Sometimes it takes a musician to make us reflect on our own lives.

“You have your twenty-four-year-old self, your thirty-year-old, your forty-five-year-old and your seventy-year-old all in that car together,” Bruce said, “and where you go on any given day depends on which one of you is driving that car.”

After my open-heart surgery last year, I find myself in a reflective mood more often now than perhaps at any other time in my life. What do I want to accomplish in the next decade of my life? How can I make a positive impact on the lives of my family, friends, colleagues and clients?

David Brooks, an opinion columnist with the New York Times, wrote of the difference between your résumé virtues and your eulogy virtues.

“The résumé virtues are the skills that bring you to the marketplace,” he writes, “The eulogy virtues are the ones that are talked about at your funeral — whether you were kind, brave, honest or faithful. Were you capable of deep love?”

Brooks continues, “…if you live for external achievement, years pass and the deepest parts of you go unexplored and unstructured. You lack a moral vocabulary. It is easy to slip into a self-satisfied moral mediocrity. You grade yourself on a forgiving curve. You figure as long as you are not obviously hurting anybody and people seem to like you, you must be O.K. But you live with an unconscious boredom, separated from the deepest meaning of life and the highest moral joys. Gradually, a humiliating gap opens between your actual self and your desired self, between you and those incandescent souls you sometimes meet.”

Your estate plan is one of the final expressions you make, which gives me great pride in my career. Your estate plan can be so much more than a generic will or trust. Does your plan call for a simple division of assets between your loved ones or do you want to protect what you leave from divorcing spouses, creditors and predators? Does it provide a retirement safety net for your children or can they unwisely spend it as soon as they inherit?

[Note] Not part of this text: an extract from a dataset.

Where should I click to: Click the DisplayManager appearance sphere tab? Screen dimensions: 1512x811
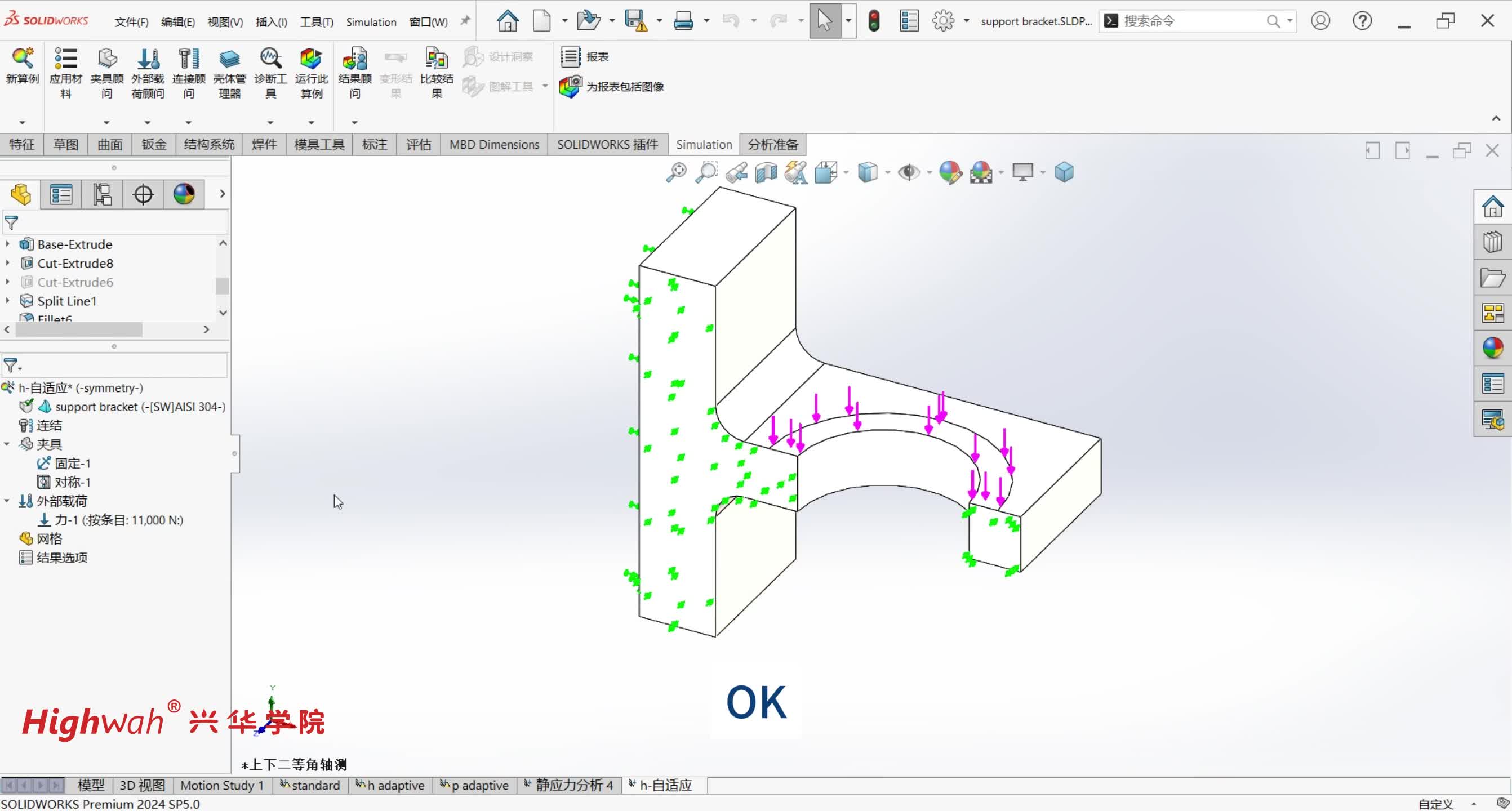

Do you provide the basis for the education of your grandchildren or will your plan be a means for them to live comfortably while avoiding work? Which philanthropic causes are important to you?

Everyone’s comfort with video conferencing is a silver lining to the COVID crisis. A byproduct of that is the many family conferences I’ve led with my clients and their adult children. Some of them have been quite insightful, as we’ve discussed the big picture attributes underlying the family’s estate plan. Many of my clients have discovered, for example, that their adult children don’t always know their hopes and intentions for the use of future inheritance.

I’ve found that when expectations are expressly laid out, they’re usually followed. Love and devotion are powerful factors that can survive the loss of the family patriarch or matriarch. Where sibling rivalries fester, these conferences also seem to diffuse those tensions, as my clients express their hopes, desires and motivation that are incorporated into their plan.

The closing versus in the title song to Springsteen’s new album seem to fit what I’m writing about here:

I took all the sunshine and rain,
All my happiness and all my pain,
The dark evening stars,
And the morning sky of blue,
And I sent it in my letter to you,
In my letter to you.
I took all my fears and doubts,
In my letter to you.
All the hard things that I found out,
In my letter to you.
All that I found true,
And I sent it in my letter to you.
I sent it in my letter to you.

What will your letter say to your loved ones?